Op-Ed: Memories of <i>my</i> Broadway, before the Westside rediscovered and colonized it

This photograph of the view from 7th St. looking north up Broadway on the evening of April 23, 1950 ran in the next day's Los Angeles Times.

This photograph of the view from 7th St. looking north up Broadway on the evening of April 23, 1950 ran in the next day’s Los Angeles Times.

(Los Angeles Times)

My Broadway story begins with the memories of those who came before me. What I know about the city center, from 1st Street, near the foot of historic Ft. Moore, south to Olympic Boulevard, is much more than what I’ve actually experienced. Like most deeply rooted Angelenos — in particular Latinos, African Americans, Southerners, Jews and Asian Americans — I carry the Broadway gene. It ties me tight to the city’s past and its future.


Broadway: In a Dec. 6 Op-Ed about the history of downtown Los Angeles, references to two Catholic high schools were misspelled. The correct spelling is Bishop Conaty, not Bishop Cannady, and Loretto, not Loreto.
As early as 1900, downtown L.A. was the region’s transit hub, the epicenter of a vast streetcar (and later bus) network that connected the basin from the ocean to the mountains, city to city (San Bernardino to Santa Monica, Pasadena to Long Beach) and neighborhood to neighborhood (Boyle Heights to South L.A., Echo Park to Eagle Rock). And Broadway was the epicenter of the epicenter.

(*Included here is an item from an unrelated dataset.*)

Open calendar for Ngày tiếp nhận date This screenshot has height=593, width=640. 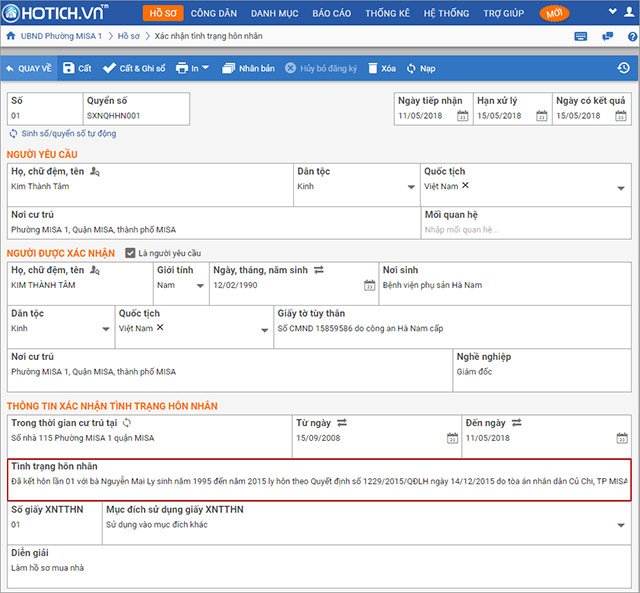(462, 116)
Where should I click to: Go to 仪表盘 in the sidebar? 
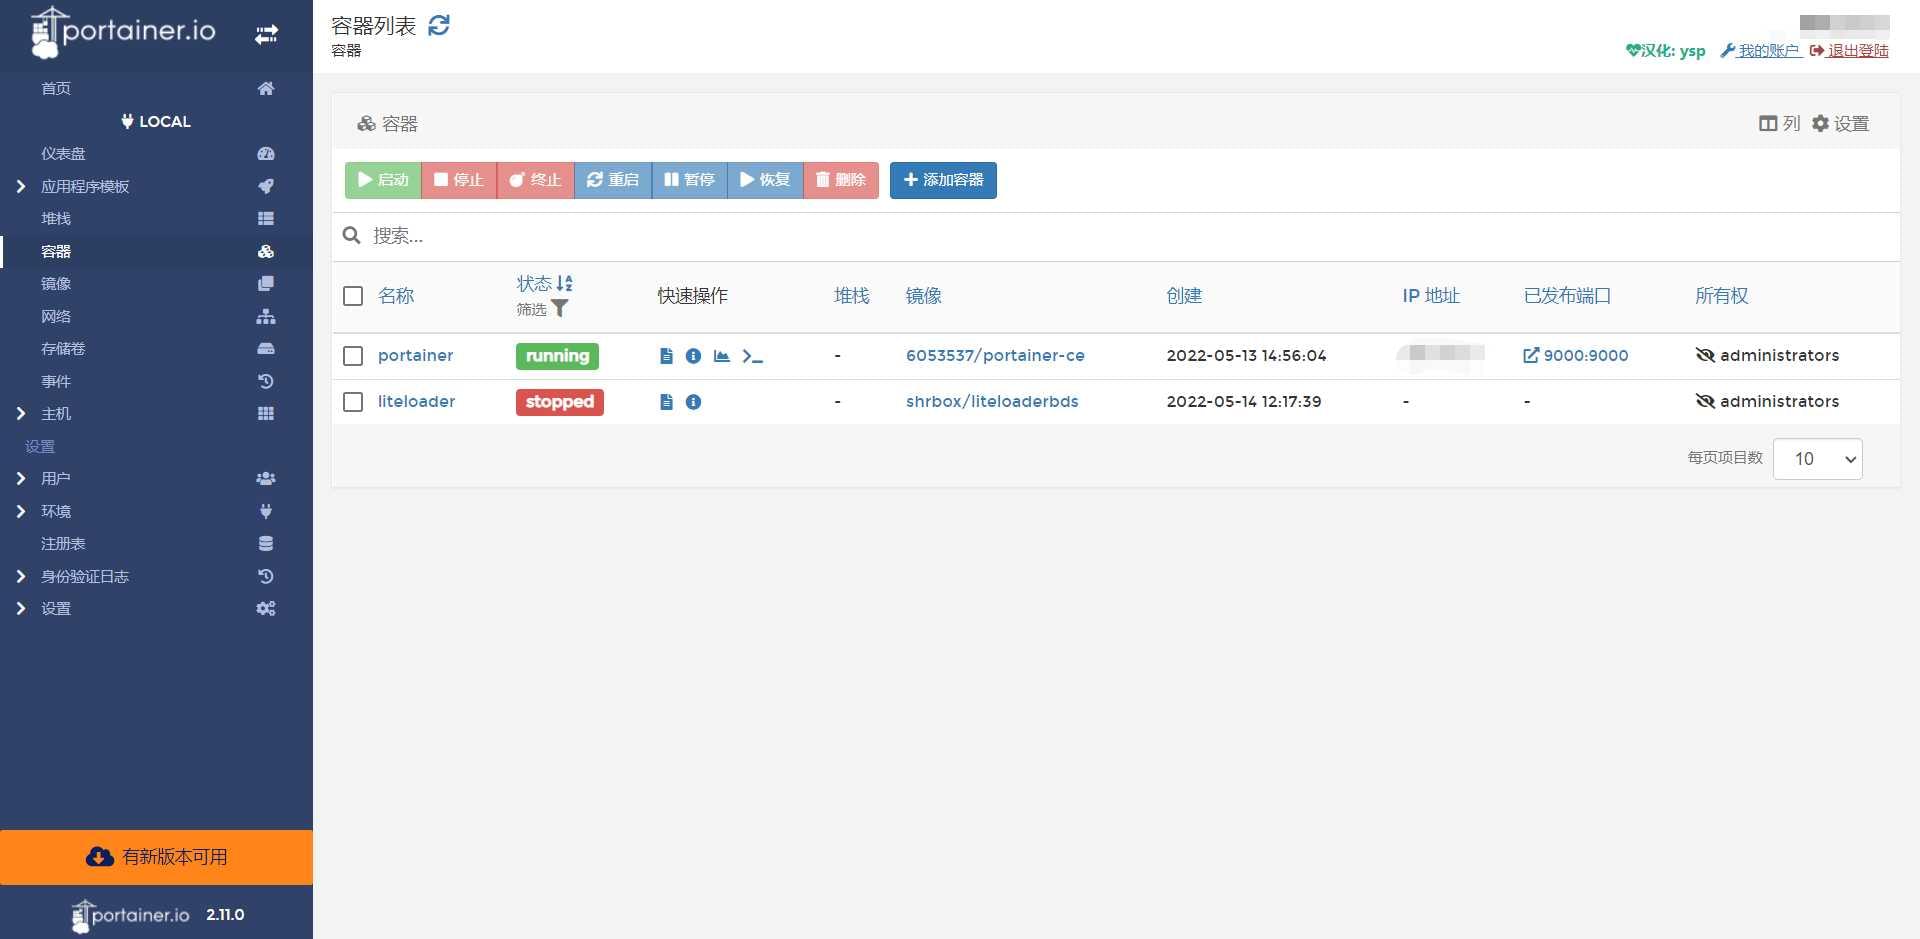point(63,154)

I believe Broadway is more than restored structures, a fancified streetscape and power-washed sidewalks.

My family moved to L.A. — the promised land — from dusty Texas and northern Mexico in the 1920s. Even then the automobile and tony Westside shopping districts were pulling well-to-do white Angelenos away from downtown. But Broadway’s grand department stores — its food, fashion, movies and music — were where the rest of us learned to get along.


I grew up hearing Broadway chronicles. Downtown’s nightlife, fancy facades and shopping seduced my grandmother and her sisters. They changed their names from Clementina, Manuela, Maria, Dolores and Guadalupe to Flora, Ruby, Nellie, Lottie and Mar. They bobbed their long black hair, outlined their eyes like silent movie star Theda Bara, shortened their skirts and danced in the streetcar aisles on their way to the beach. Like the rest of the newly arrived, they reinvented themselves.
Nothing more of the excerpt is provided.